> [PROBLEM DETAILS]: After finding "Given: Click the Show details link" in the material below, output its line and every line after it through the last, exactly, but not the pictures.

> [DATASET CONTENT]:
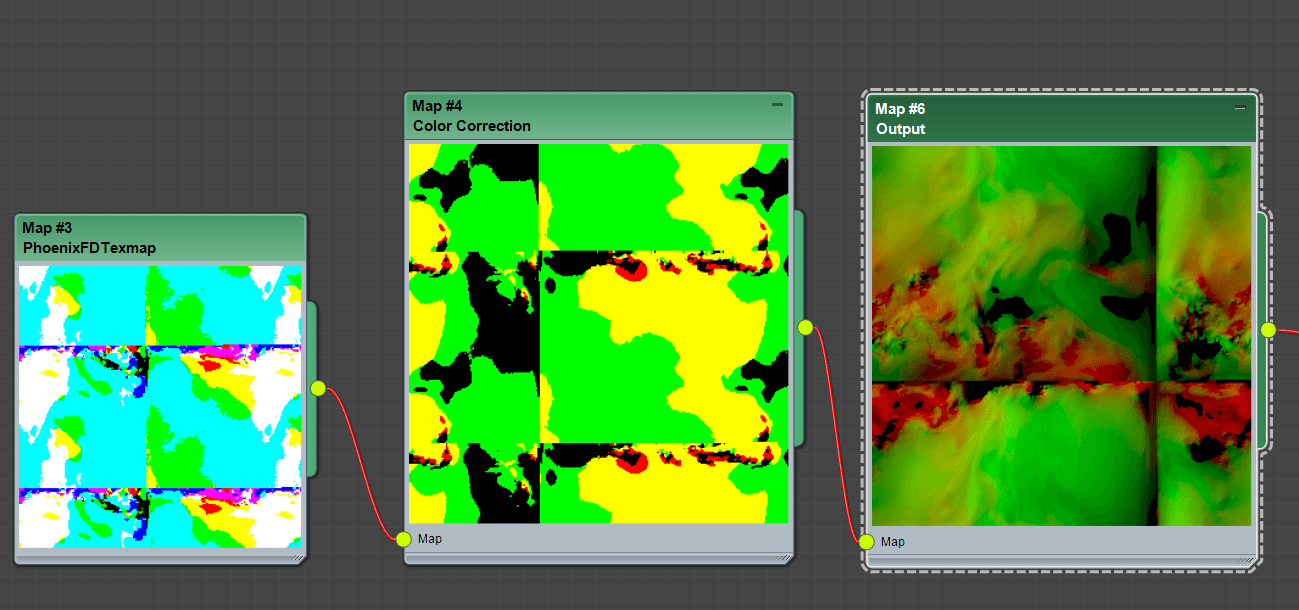1299x610 pixels.
Task: Collapse the Map #4 Color Correction node
Action: [x=777, y=104]
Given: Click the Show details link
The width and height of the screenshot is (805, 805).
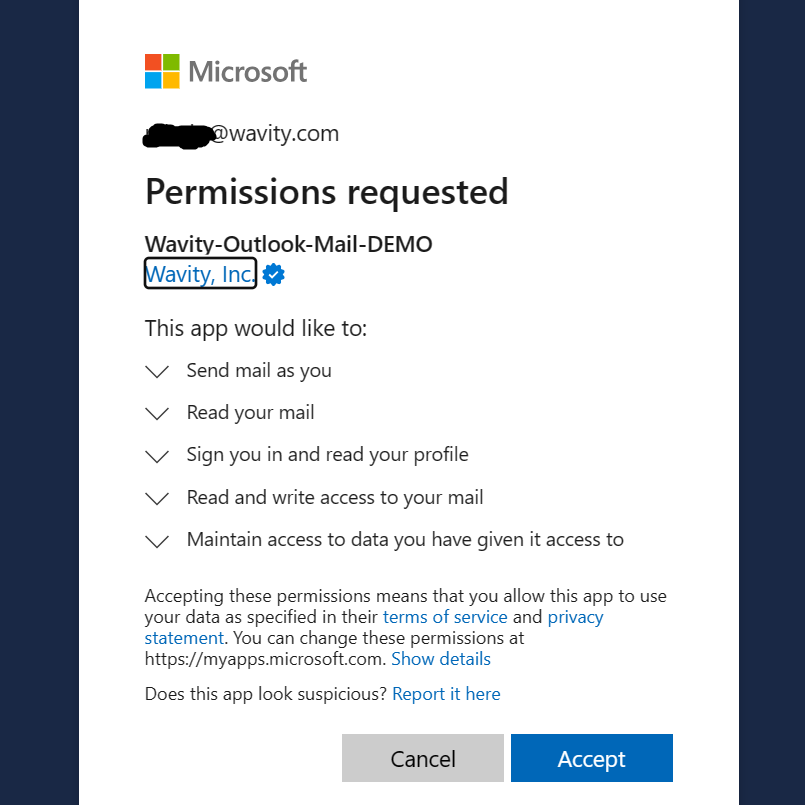Looking at the screenshot, I should click(441, 659).
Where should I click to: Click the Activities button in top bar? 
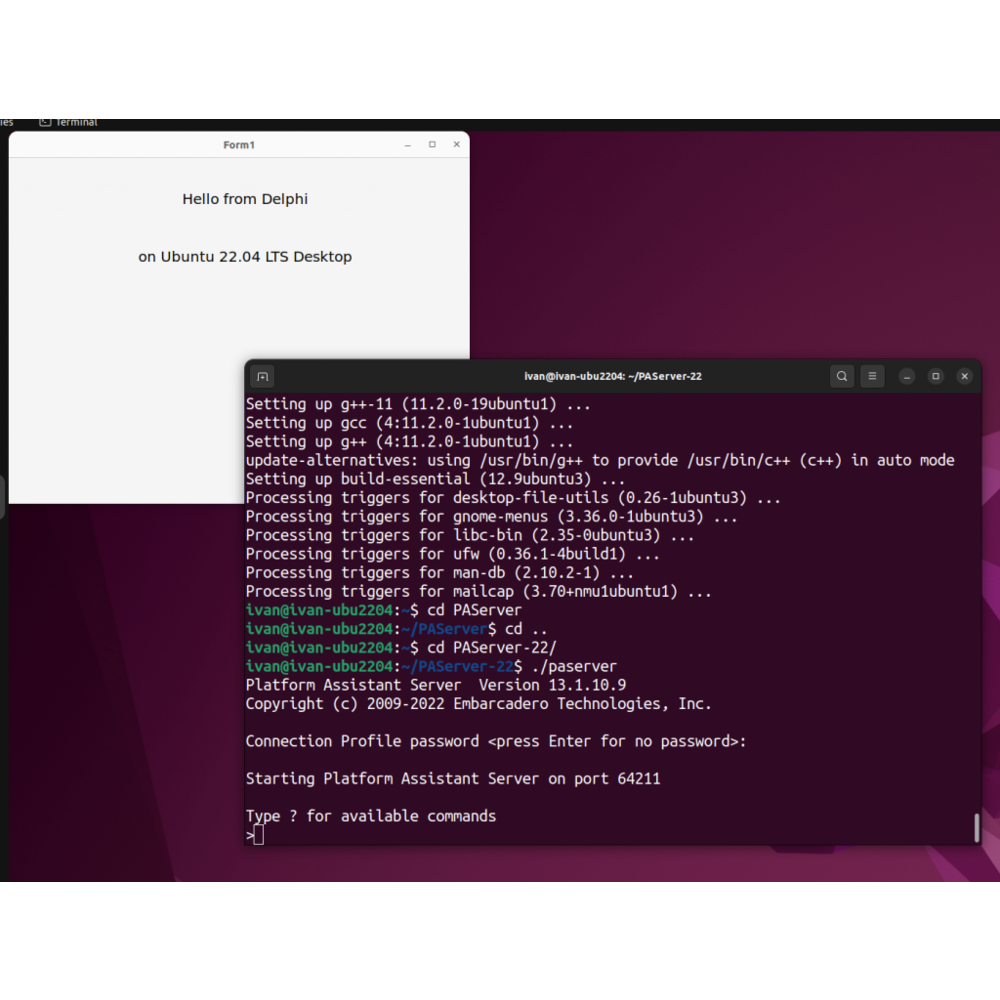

> [EXPECTED ANSWER]:
Given: Click the Show details link
The width and height of the screenshot is (805, 805).
Looking at the screenshot, I should click(441, 659).
Where should I click to: Click the Activities button in top bar? 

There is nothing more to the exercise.